- **THE DATA**

Content starts

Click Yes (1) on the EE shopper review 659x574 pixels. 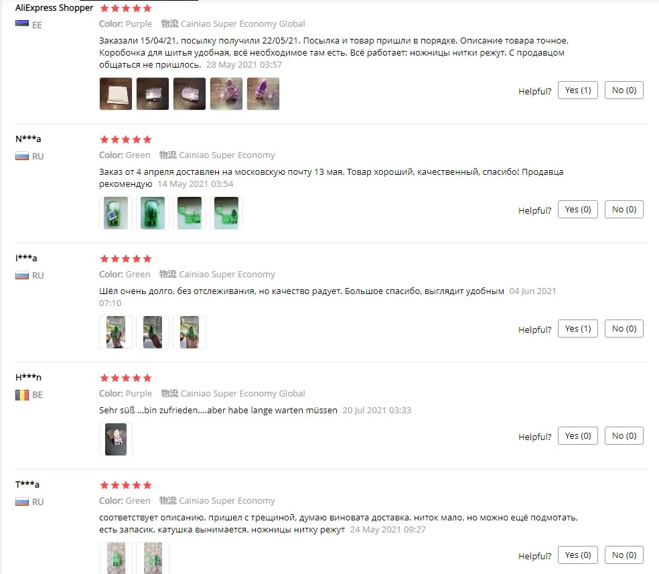coord(577,90)
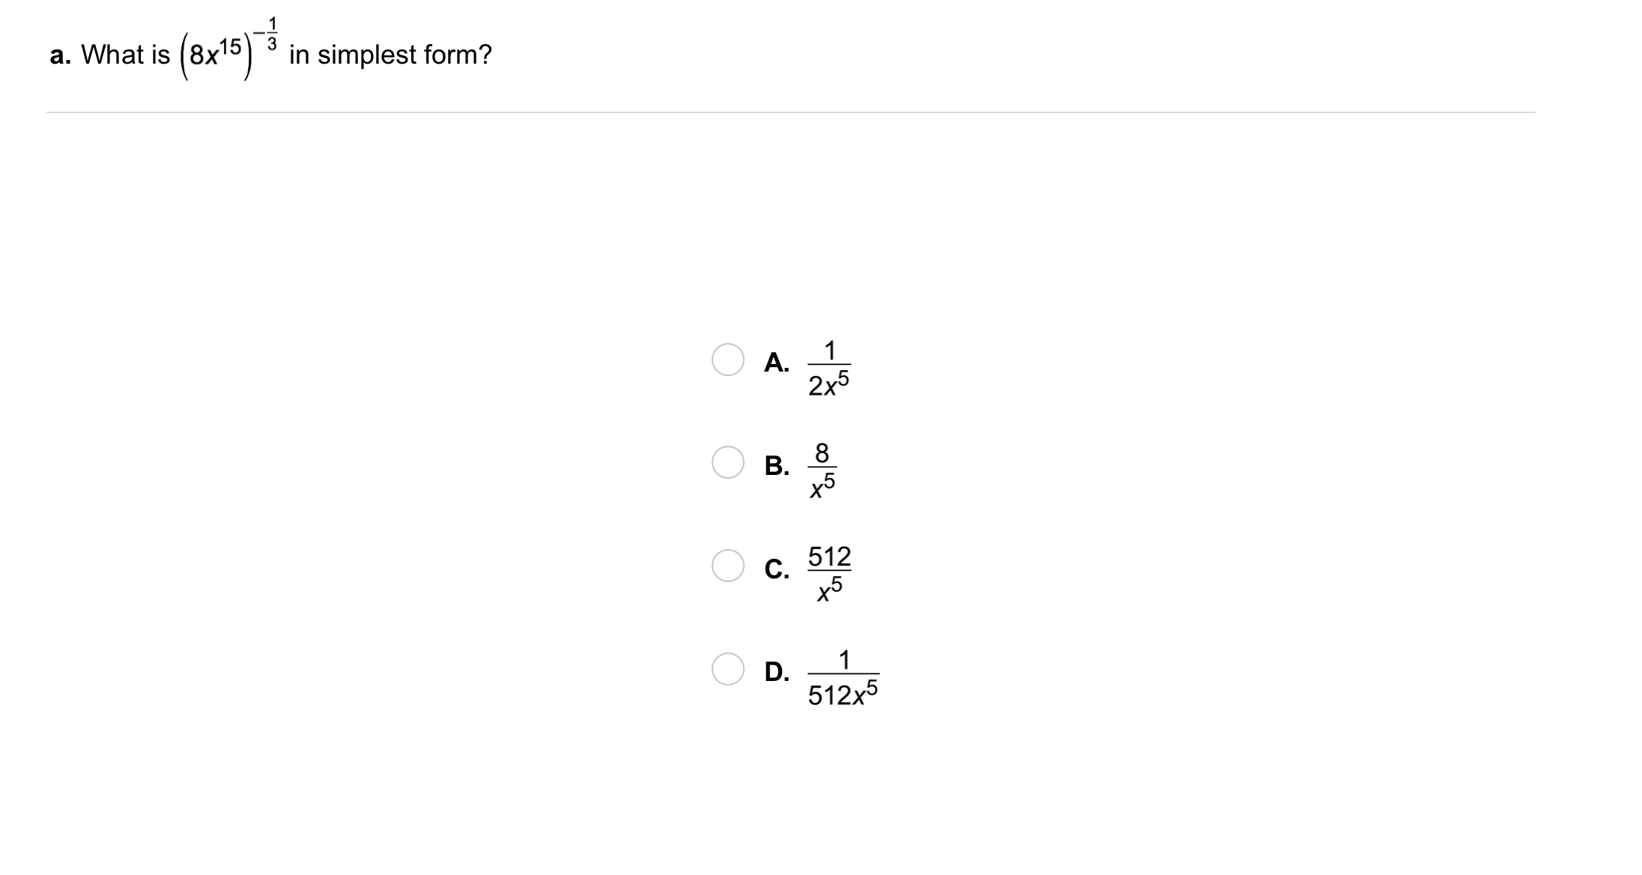Pick the fraction 1 over 2x⁵
Image resolution: width=1642 pixels, height=875 pixels.
(x=829, y=367)
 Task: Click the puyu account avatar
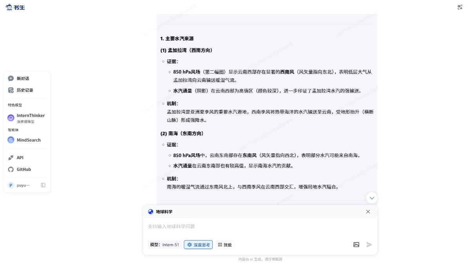tap(11, 185)
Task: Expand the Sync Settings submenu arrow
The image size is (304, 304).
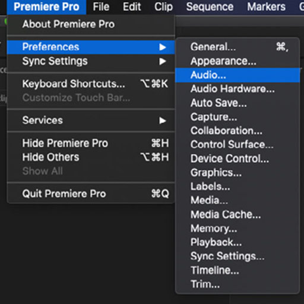Action: (x=163, y=61)
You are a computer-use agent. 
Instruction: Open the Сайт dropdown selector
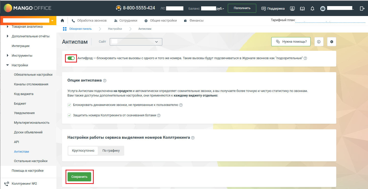pyautogui.click(x=136, y=42)
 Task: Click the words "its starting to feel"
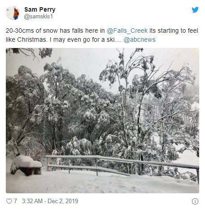click(174, 30)
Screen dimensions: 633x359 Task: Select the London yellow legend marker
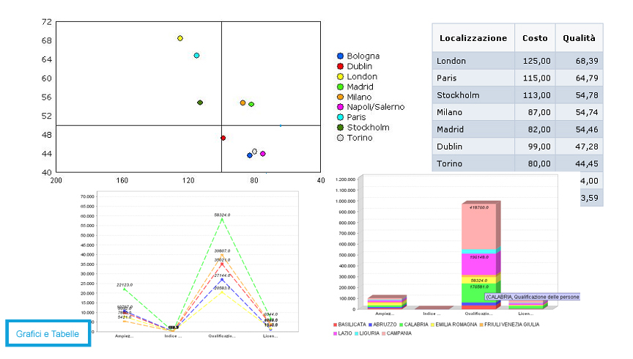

Content ends

- **YOUR ASSIGNMENT**
Find the line that contains "Task: Click the puyu account avatar". Copy it and every line after it through the end of the listing exactly, but not the pictures.

- **EXERCISE OUTPUT**
 Task: Click the puyu account avatar
tap(11, 185)
Task: Expand the Sync Settings submenu arrow
The image size is (304, 304).
Action: (x=163, y=61)
You are a computer-use agent. 
Instruction: Open the Сайт dropdown selector
pyautogui.click(x=136, y=42)
 Task: Click the words "its starting to feel"
click(174, 30)
Screen dimensions: 633x359 Task: Select the London yellow legend marker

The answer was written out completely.